Print ads are way down compared to before the recession, as advertisers have continued their migration to online alternatives (this after Craigslist, Google and similar services had already decimated newspapers’ bread-and-butter classified ad pages). Meanwhile, digital ads bring in a fraction of what their print counterparts used to.
(The Globe said Postmedia’s dramatic falloff in ad revenues – print decreased 10 per cent, to $122-million, in the second quarter compared to the same period in 2011 – was due to a 70 per cent drop in national advertising, particularly from financial institutions. CEO Paul Godfrey said he’s been personally calling the banks to ask why they’re not renewing their ads.)
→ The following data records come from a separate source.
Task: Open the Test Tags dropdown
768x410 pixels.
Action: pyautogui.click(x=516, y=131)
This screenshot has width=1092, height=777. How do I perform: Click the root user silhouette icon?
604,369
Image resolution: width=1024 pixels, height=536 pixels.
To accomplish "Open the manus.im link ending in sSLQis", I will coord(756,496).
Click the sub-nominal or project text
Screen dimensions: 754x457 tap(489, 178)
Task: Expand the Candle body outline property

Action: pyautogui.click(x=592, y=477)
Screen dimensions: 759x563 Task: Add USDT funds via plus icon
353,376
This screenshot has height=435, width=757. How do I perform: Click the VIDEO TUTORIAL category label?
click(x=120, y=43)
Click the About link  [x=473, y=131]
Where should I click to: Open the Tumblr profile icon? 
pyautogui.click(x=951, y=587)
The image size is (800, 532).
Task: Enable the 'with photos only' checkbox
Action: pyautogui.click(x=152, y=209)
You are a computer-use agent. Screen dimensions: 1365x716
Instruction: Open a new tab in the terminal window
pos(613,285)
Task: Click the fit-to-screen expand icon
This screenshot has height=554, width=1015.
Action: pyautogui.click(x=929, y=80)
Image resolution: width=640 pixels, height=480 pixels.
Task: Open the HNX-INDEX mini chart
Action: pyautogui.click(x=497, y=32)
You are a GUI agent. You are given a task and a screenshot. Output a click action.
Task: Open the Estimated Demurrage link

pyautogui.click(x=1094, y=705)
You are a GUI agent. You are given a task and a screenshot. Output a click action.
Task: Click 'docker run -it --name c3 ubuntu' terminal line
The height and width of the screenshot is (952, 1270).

Compounding the effort to regain lost ad revenues is the fact circulation is in chronic decline, as young people get their news for free online or from other sources, and as older readers slowly die off.
The money newspapers earned from ads is what allowed them to hire full-time professional journalists who, at their best, provided citizens with the information they needed to make informed choices in all kinds of spheres.
In many cities and towns, the newsrooms of single newspapers would often employ more journalists than all other local media outlets combined.
That’s why radio and TV news was, and is, often based on reporting done by newspapers. (Talk radio in particular relies heavily on newspapers and newspaper websites for topics and information.) It’s no coincidence that the decline of newspaper newsrooms has led to a dumbing down of overall news content across all media, since broadcasting outlets and online news media sources don’t generally produce as much hard or investigative reporting as newspapers have traditionally done, particularly locally.
But newspaper jobs are quickly disappearing, and jobs at online news outlets aren’t popping up fast enough to replace them. Nor are online outlets providing the same kind of jobs – unlike well-paying, secure newspaper reporting jobs, many online jobs tend to be piece-meal and freelance, or are done for free (like this blog – you’re welcome – or blog entries that contributors submit to outlets such as the Huffington Post).
But quality journalism costs money. Someone has to pay for people to cover beats or do investigative reporting (not to mention pay libel insurance), such as Kevin Donovan’s ongoing revelations in the Toronto Star about spending improprieties at ORNGE, the publicly funded northern Ontario air ambulance service.
(Blogs do sometimes uncover real news or discuss topics that aren’t being covered elsewhere, but blogs are often hobbies, vanity projects or second gigs for people whose primary employment lies elsewhere, which limits their ability to play the traditional watchdog role of newspapers.)
So have I thoroughly depressed all the newspaper lovers out there?
Well, the news isn’t all bad.
The LinkedIn survey found that the fastest-growing U.S. industries from 2007 to 2011 include the internet (+24.6 per cent job growth) and online publishing (+24.3 per cent). And the barrier to entry in these spheres is low: you’re looking at a blog that costs me less than $100 a year to maintain and nothing for you to read. (No snarky comments about getting what you pay for, please.)
There’s clearly a transformation going on, but something will have to replace the role of the traditional newspaper newsroom. It’s just not clear what that something will be. Hopefully, it will involve revenue streams that can pay for good journalism, because good journalism is expensive, and good journalists need to eat, never mind raise families.
In the meantime, there’s the newspaper death watch, and many of us are eagerly awaiting to see if a phoenix rises from the ashes.